Dollars and Sense: Is it Time to Consider Relocating Your Business? / Business Solutions / Last Modified: February 22, 2017

Relocating a business can be difficult, but what are the perks of moving across state lines? The where and what you need to know.

As the American economy continues to climb out of the biggest recession in recent decades, small businesses and large corporations are looking for ways to trim expenses, acquire top talent and foster future sustainability.

According to the State of Small Business in America, 67% of small business owners feel optimistic about the economy and business prospects over the next six months. Because of this, SMB owners are slowly but surely reinvesting in their businesses, while maintaining the "saving for a rainy day" mentality.

So how can you prepare for future success while maximizing current opportunity? In many cases, the most logical answer is to uproot from their existing locations and move to more “business friendly” states.

The Business Moving Trend

The idea of moving a business from one state or city to another isn’t an innovative idea; however, it is one that has become more popular during the past decade. This has been fueled, in large part, by the recently ended recession.

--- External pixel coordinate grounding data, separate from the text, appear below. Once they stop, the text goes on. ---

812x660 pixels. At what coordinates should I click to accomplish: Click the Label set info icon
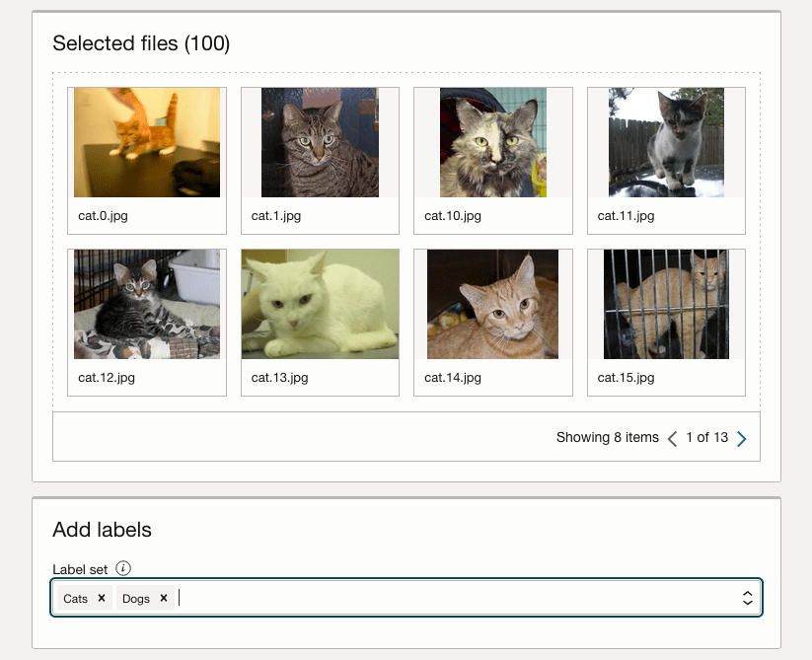coord(123,568)
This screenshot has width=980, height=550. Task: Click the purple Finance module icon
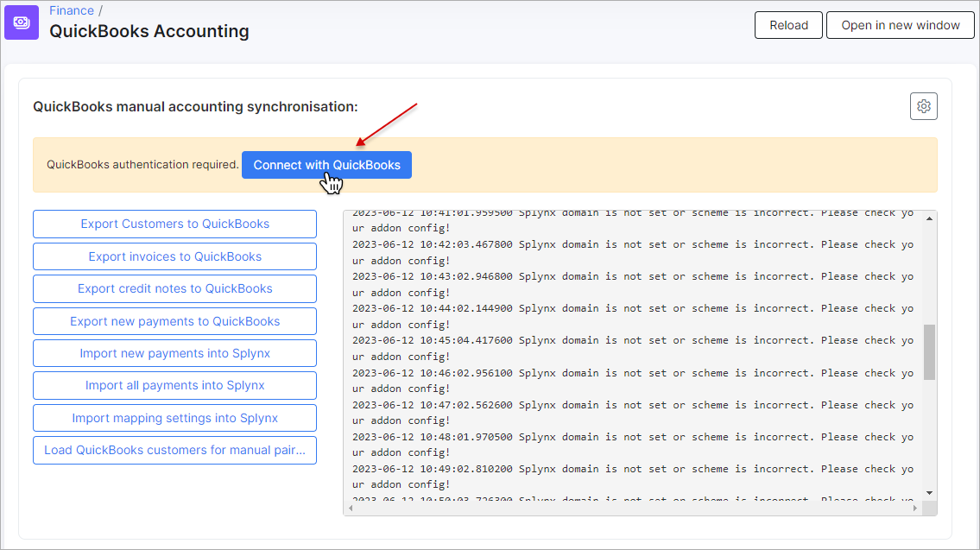coord(22,22)
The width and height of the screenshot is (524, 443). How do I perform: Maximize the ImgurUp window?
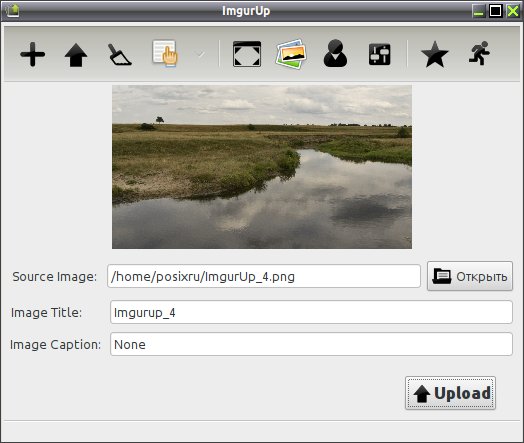(495, 11)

As the American economy began to struggle in late 2007, so did businesses. In an effort to compensate for balance sheet deficiencies, small businesses and large corporations alike looked for ways to cut expenses and maximize profits. The answer for many was to find more favorable locations.

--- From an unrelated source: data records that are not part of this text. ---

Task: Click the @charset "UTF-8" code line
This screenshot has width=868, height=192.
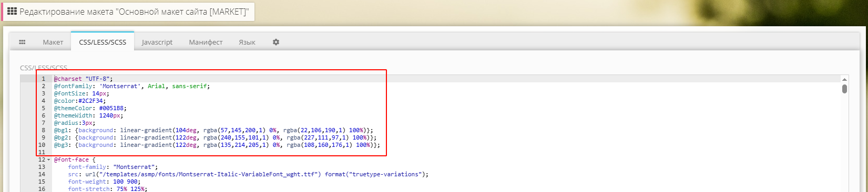Action: pos(83,79)
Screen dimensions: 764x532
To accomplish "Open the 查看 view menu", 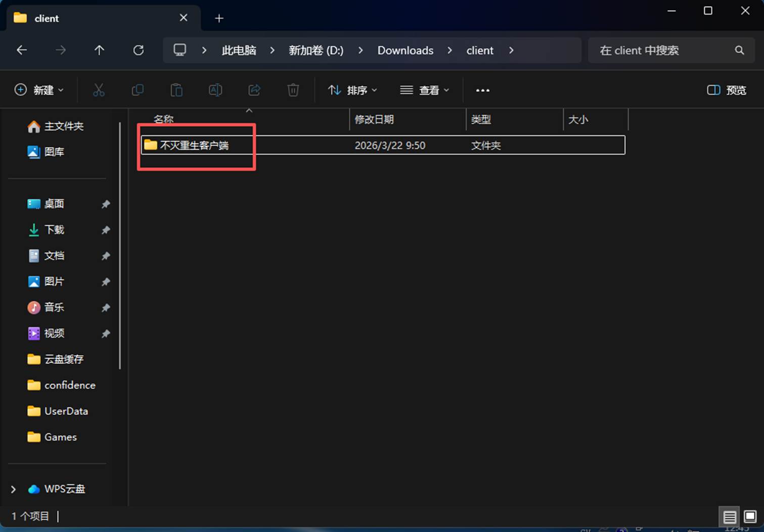I will click(424, 90).
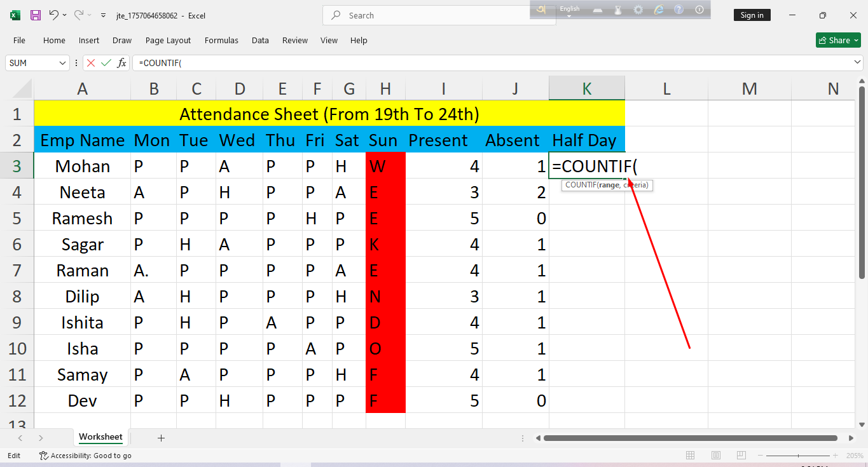
Task: Click the Sign in button
Action: [752, 15]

Even now, as the economy returns to full health and the dollar strengthens, businesses can’t get the bad taste of the economic collapse out of their mouths. However, a lot of research and effort goes into moving a business, and the grass isn’t always greener on the other side. Even so, there are some “sure bets” when it comes to relocating a business in 2015. Some of the most popular business destinations include South Florida, Utah, and North Carolina. 

Related Article: Remote vs. In-Office Workers: Which Employee Is Actually Better?

Where Businesses are Moving

Miami is a popular destination for businesses with headquarters in large northeast or west coast cities like New York City and San Francisco. That’s because the median rate per square foot (for commercial office spaces) is somewhere around $32 – a stark difference between the $49 in New York City and $45 in San Francisco. But that’s not all. The cost of living is also much cheaper.

“When these people come here and they do the math, they say, ‘Oh my goodness, I have all this money that I don’t have to pay in income tax, and I can apply that to either home payment or other things,’” said Ron Shuffield, president of Esslinger-Wooten-Maxwell Realtors in Miami.

But it’s not just the warm weather of South Beach that attracts businesses. The state of Utah was named the Best State for Business in 2014. This is, in large part, due to the fact that Utah’s climate is pro-business. Energy costs are 26% below the national average, and the talent pool is incredible. And, with so many different tech and software companies in the area, businesses have access to plenty of nearby resources.

The same study that ranked Utah the best state for business also ranked North Carolina number three. This isn’t a surprise to the Tar Heel State, as it’s been a member of the top five each year that the study’s been conducted. This is a result of the state’s low labor costs, highly qualified employees, and small union workforce.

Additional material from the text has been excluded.